**Do this**
Could you recast everything in the records from the line containing "The height and width of the screenshot is (973, 1730)." down to the line containing "pos(275,111)", with both of those lines included, as a JSON list of strings with one string per line and blank lines left out?
________________________________________
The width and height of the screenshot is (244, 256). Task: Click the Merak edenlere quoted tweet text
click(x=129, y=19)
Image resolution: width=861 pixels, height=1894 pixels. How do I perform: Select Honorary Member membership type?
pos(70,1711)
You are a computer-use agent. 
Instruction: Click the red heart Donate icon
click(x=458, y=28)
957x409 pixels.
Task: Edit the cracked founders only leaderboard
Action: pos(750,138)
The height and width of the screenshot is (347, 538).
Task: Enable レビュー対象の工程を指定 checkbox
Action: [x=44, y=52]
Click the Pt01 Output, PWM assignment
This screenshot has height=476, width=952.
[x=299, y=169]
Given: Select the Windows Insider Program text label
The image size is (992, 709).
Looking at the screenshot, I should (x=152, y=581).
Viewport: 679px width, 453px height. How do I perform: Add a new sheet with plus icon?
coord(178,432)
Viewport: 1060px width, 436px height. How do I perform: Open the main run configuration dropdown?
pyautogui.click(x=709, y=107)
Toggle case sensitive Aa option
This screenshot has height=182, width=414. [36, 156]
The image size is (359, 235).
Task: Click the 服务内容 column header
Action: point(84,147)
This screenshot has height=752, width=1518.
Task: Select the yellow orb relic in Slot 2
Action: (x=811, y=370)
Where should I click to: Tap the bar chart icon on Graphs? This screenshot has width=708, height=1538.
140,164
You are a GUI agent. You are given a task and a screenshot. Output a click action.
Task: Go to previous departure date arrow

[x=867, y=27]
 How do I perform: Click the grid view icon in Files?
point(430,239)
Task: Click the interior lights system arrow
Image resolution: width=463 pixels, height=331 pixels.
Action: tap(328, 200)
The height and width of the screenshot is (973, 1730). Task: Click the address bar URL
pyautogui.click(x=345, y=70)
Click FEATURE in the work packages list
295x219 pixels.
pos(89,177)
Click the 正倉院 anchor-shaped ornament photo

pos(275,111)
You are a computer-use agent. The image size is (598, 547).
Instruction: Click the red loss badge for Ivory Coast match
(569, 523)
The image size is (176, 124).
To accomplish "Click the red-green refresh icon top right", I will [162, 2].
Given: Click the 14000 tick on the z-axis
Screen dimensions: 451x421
________________________________________
**Exercise response**
[
  "The height and width of the screenshot is (973, 1730). Task: Click the address bar URL",
  "pyautogui.click(x=345, y=70)",
  "Click FEATURE in the work packages list",
  "295x219 pixels.",
  "pos(89,177)",
  "Click the 正倉院 anchor-shaped ornament photo",
  "pos(275,111)"
]